** begin AVAILABLE DATA **

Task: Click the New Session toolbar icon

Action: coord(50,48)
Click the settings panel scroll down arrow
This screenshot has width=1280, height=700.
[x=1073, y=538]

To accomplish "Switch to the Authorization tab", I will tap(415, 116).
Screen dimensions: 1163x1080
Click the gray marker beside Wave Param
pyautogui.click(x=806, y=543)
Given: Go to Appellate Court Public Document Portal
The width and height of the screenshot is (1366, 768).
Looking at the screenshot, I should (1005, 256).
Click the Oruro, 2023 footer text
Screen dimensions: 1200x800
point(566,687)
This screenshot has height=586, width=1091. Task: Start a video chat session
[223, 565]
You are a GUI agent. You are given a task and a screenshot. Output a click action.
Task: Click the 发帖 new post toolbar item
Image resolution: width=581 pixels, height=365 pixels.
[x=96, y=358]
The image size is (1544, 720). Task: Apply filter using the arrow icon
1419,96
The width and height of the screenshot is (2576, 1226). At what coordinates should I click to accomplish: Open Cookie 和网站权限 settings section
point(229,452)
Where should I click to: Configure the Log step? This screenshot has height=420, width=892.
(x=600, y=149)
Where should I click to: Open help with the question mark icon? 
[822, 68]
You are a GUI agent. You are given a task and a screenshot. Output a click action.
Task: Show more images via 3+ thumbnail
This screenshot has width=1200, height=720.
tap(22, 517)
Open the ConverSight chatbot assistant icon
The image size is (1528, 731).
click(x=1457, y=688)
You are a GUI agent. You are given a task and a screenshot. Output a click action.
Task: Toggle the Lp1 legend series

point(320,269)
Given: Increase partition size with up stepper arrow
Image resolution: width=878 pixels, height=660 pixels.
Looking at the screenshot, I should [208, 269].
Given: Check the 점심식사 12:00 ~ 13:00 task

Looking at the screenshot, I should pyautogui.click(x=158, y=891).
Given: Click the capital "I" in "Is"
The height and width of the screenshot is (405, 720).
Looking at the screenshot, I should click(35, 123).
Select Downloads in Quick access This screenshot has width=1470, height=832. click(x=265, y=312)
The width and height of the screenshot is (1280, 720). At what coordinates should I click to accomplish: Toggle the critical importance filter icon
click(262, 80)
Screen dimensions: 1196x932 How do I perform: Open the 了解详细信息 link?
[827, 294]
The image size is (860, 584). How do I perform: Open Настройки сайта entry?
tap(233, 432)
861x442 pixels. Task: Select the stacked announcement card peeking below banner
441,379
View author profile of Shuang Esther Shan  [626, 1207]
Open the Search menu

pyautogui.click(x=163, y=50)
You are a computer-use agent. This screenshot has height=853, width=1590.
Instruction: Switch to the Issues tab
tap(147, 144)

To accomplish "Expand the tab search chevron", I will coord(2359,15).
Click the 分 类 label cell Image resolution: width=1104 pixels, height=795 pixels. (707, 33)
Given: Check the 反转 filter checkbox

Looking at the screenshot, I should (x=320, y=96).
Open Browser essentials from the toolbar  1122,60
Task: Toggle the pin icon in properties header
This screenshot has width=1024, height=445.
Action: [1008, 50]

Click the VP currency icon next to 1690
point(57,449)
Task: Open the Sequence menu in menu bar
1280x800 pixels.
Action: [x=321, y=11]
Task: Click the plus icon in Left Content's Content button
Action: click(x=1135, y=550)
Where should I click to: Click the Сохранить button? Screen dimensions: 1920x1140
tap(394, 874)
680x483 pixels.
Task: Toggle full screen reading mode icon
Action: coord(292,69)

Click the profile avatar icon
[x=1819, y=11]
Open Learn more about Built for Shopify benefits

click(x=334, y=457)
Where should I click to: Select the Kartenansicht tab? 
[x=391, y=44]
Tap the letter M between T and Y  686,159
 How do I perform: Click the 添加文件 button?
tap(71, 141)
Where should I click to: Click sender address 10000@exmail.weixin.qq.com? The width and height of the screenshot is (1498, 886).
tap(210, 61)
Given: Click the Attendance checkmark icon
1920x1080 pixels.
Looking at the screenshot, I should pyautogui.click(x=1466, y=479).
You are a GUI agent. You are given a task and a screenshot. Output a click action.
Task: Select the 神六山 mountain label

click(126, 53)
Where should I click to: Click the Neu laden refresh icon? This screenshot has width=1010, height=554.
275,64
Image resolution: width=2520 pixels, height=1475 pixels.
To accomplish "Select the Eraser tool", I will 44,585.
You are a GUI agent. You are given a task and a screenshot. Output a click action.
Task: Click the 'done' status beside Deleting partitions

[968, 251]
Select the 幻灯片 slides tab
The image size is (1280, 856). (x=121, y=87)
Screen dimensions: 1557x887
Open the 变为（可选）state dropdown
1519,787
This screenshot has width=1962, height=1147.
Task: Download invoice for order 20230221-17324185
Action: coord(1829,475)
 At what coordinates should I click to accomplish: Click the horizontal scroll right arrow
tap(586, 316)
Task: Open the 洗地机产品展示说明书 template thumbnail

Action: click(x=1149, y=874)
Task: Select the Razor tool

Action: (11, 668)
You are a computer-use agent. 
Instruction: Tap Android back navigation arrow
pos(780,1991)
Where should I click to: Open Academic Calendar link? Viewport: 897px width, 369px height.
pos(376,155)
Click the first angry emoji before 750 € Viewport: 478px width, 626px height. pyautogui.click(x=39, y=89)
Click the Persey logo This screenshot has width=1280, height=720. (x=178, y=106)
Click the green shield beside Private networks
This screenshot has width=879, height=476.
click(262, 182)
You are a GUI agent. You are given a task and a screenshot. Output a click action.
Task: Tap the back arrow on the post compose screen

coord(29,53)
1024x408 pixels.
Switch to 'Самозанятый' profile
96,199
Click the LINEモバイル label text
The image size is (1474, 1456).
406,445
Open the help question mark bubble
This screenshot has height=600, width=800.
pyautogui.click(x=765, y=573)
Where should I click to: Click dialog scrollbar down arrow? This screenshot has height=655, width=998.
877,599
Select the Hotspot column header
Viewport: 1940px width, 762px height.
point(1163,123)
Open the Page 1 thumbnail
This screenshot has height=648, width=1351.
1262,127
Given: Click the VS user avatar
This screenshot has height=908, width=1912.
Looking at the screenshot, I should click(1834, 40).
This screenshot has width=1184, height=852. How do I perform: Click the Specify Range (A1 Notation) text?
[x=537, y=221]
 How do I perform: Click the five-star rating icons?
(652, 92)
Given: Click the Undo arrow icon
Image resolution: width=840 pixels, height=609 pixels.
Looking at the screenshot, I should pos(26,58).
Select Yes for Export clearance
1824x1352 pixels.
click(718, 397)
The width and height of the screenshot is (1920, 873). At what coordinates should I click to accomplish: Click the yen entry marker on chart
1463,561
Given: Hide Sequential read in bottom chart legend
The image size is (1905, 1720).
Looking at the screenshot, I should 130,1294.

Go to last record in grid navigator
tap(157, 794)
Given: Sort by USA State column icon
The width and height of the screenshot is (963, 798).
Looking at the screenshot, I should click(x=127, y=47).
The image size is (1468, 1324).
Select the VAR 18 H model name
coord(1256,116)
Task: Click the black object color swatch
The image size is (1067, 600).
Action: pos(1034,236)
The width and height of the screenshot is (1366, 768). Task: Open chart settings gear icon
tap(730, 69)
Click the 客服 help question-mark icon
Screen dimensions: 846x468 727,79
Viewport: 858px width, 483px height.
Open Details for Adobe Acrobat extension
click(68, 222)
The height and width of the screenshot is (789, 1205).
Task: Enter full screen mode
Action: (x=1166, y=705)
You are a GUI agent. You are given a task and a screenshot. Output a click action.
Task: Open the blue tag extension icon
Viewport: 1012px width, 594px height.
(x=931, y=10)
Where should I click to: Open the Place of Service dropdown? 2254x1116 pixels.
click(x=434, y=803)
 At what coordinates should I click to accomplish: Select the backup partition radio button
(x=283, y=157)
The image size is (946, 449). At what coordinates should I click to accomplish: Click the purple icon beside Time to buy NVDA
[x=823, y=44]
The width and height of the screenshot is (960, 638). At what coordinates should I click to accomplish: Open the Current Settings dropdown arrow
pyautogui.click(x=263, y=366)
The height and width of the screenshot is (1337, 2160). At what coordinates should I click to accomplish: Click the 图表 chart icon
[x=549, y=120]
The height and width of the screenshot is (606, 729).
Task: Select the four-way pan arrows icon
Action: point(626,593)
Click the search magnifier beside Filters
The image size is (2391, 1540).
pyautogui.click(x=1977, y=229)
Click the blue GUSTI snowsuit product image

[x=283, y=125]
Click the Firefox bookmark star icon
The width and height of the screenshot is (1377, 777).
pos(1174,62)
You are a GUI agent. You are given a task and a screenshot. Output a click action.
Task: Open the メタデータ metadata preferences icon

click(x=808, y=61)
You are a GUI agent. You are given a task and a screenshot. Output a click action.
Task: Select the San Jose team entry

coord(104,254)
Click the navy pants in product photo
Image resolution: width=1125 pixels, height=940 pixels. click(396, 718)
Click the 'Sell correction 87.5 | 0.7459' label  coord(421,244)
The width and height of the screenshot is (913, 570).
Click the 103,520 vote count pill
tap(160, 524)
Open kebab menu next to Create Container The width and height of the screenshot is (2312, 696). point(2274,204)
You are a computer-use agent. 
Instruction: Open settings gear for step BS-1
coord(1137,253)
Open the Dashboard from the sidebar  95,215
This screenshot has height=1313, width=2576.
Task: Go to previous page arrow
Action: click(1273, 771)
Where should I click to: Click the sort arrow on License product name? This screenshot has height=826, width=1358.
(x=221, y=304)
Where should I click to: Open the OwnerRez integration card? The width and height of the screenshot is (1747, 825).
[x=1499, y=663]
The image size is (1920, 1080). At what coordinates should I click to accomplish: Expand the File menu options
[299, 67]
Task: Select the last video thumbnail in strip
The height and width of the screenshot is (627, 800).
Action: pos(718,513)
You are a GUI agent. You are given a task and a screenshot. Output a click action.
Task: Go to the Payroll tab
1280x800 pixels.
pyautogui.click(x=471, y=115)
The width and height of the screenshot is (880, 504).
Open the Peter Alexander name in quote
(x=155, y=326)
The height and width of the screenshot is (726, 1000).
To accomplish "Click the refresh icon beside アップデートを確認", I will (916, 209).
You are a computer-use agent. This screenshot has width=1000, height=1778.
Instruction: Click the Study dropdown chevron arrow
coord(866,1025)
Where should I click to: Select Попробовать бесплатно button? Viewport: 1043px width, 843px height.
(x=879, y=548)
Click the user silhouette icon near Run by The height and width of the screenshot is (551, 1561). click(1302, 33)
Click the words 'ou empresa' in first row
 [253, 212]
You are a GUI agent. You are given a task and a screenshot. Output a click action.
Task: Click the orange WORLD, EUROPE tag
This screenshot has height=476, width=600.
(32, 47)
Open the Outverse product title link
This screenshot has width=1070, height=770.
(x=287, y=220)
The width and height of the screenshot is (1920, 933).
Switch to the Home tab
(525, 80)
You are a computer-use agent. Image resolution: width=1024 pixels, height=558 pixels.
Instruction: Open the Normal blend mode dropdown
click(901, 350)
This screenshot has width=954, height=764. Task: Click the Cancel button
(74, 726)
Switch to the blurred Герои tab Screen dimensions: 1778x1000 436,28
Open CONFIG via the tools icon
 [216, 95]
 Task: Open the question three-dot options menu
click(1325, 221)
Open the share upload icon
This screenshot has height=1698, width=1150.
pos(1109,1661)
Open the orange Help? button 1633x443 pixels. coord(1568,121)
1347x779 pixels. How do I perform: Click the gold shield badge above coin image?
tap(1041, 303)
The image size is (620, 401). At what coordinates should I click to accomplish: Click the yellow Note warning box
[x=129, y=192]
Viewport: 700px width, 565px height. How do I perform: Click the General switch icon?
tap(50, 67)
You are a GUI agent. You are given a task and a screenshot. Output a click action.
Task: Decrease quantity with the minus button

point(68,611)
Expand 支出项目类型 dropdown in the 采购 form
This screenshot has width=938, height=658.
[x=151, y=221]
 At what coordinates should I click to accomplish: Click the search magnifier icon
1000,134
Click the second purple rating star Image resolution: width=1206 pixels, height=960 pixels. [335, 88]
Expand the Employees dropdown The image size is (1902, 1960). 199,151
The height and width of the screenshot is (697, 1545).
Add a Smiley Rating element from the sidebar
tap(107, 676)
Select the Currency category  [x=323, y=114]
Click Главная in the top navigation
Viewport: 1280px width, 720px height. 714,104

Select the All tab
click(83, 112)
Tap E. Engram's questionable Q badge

** end AVAILABLE DATA **

WHAT TO DO
Put the listing lines from the line with "How do I perform: Click the five-star" to the line with "click(718, 397)", both included, into a Markdown table with the columns Row and Listing Line. Leave out any blank lines.

WORKED SOLUTION
| Row | Listing Line |
|---|---|
| 1 |  How do I perform: Click the five-star rating icons? |
| 2 | (652, 92) |
| 3 | Given: Click the Undo arrow icon |
| 4 | Image resolution: width=840 pixels, height=609 pixels. |
| 5 | Looking at the screenshot, I should pos(26,58). |
| 6 | Select Yes for Export clearance |
| 7 | 1824x1352 pixels. |
| 8 | click(718, 397) |